▶ _DOCUMENT SECTION_
####################

# Housebreaking Milestones



## Gibbs Mom and Dad (Jun 3, 2013)

I know we still have a ways to go, but Gibbs is making great progress at 20 weeks old.

1. This week was a completely accident free week, regardless of location (i.e. visiting other houses).

2. In the past 21 days, Gibbs has only had one accident in our house, and that was two days after we changed from dry kibble to raw frozen (50/50 mix).

3. We visited my parents tonight and he went to their door and rang the bell to go outside and pee.


----------



## davetgabby (Dec 29, 2007)

that's excellent John, keep up the great work, because it is indeed work.


----------



## Thumper (Feb 18, 2007)

He's a cutie!! How can you even get mad at piddles where they aren't supposed to be? lol 

Kara


----------



## Ruth4Havs (May 13, 2013)

Wow, keep it going Gibbs! Thats great work!


----------



## Pucks104 (Aug 16, 2012)

Good work Gibbs and Gibbs parents!


----------



## Gibbs Mom and Dad (Jun 3, 2013)

Dana and I got really lucky with Gibbs. He was able to hold it 8 hours overnight by the time he was about 11.5 weeks. Dana and I didn't believe it at first. The pee pad in his pen was dry, so we wondered if he was that exception who peed in the travel crate where he was suppose to sleep. Each morning we'd remove the bedding to inspect if for pee. We'd even put our nose to it to sniff. We'd inspect all his sleep toys before believing he was holding it.

####################

Excerpt from the dataset:
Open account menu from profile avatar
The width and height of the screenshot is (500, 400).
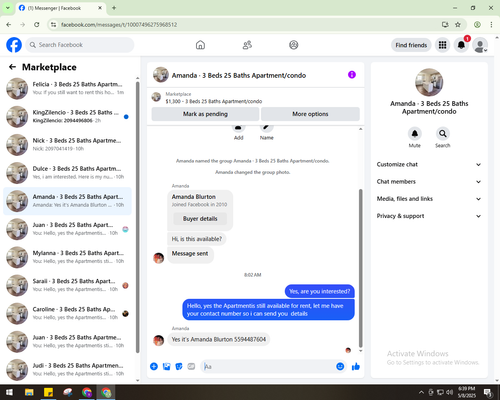click(480, 45)
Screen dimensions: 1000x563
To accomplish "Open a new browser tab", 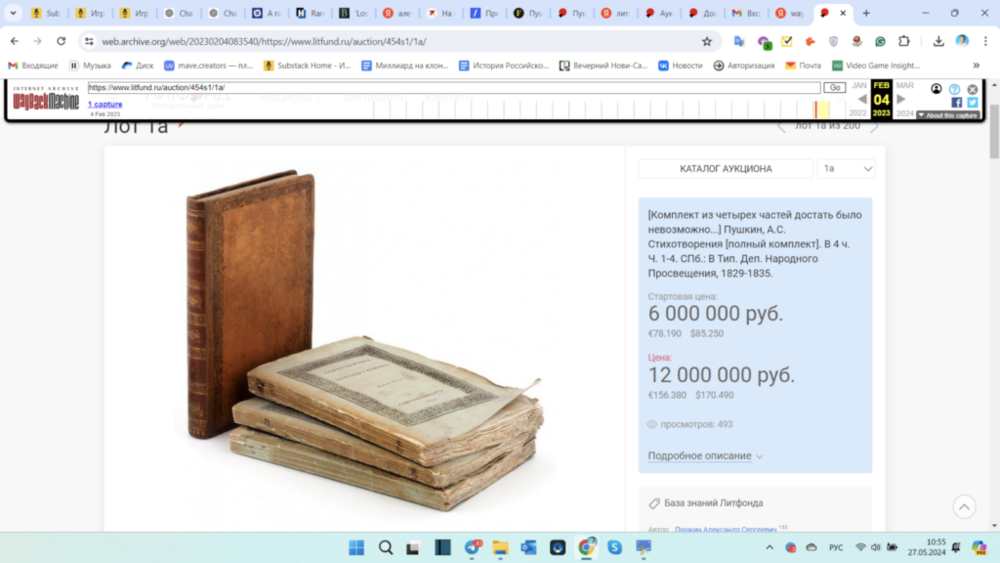I will 866,13.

####################

▶ _ACTIONS TO TAKE_
1) Change "accident" to "mishap" in the part of the housebreaking thread that opens with the words containing "I know we still" and closes with "(Dec 29, 2007)", and give that part again.
2) Name every distinct username that heads a post in the housebreaking thread.
3) Resume the housebreaking thread, picking up after its final sentence.
Nothing in the dataset excerpt is relevant here.

▶ _RESULTS IN ORDER_
1)
I know we still have a ways to go, but Gibbs is making great progress at 20 weeks old.

1. This week was a completely mishap free week, regardless of location (i.e. visiting other houses).

2. In the past 21 days, Gibbs has only had one mishap in our house, and that was two days after we changed from dry kibble to raw frozen (50/50 mix).

3. We visited my parents tonight and he went to their door and rang the bell to go outside and pee.


----------



## davetgabby (Dec 29, 2007)

2)
Gibbs Mom and Dad
davetgabby
Thumper
Ruth4Havs
Pucks104

3)
----------



## Pucks104 (Aug 16, 2012)

Leo was the same. We brought him home at 10.5 weeks and we got up 2x the first night and 1x a couple of other nights that first week to week and a half but since then he has slept all night staying completely dry til his potty trip out in the morning.


----------



## Sparkle (May 17, 2012)

Wow, you're doing great with Gibbs. Are you pee pad, litter box, or outside training? I thought I was doing pretty well with Abby (11 wks) but Tues evening she peed 8 times in 45 minutes!! Not just dribbles either. Don't know what that was all about. Hasn't done that extreme amount since. But she did try to hit the pee pads the majority of time. She was running loose in our LR with trainer evaluating the playtime.


----------



## PiedPiper (Apr 30, 2013)

Yay! That's awesome!!


----------



## Gibbs Mom and Dad (Jun 3, 2013)

Sparkle said:


> Wow, you're doing great with Gibbs. Are you pee pad, litter box, or outside training? I thought I was doing pretty well with Abby (11 wks) but Tues evening she peed 8 times in 45 minutes!! Not just dribbles either. Don't know what that was all about. Hasn't done that extreme amount since. But she did try to hit the pee pads the majority of time. She was running loose in our LR with trainer evaluating the playtime.


At this point it is all outside training, but here's how we progressed.

We got Gibbs at 9 weeks. We gated off our foyer, about 3 feet by 6 feet on ceramic tile. We put his bed at one end and a pee pad at the other. The bed consisted of a travel crate and bedding. Dana stays at home, so during the day we opened the foyer gate and gave him the run of the kitchen and family room.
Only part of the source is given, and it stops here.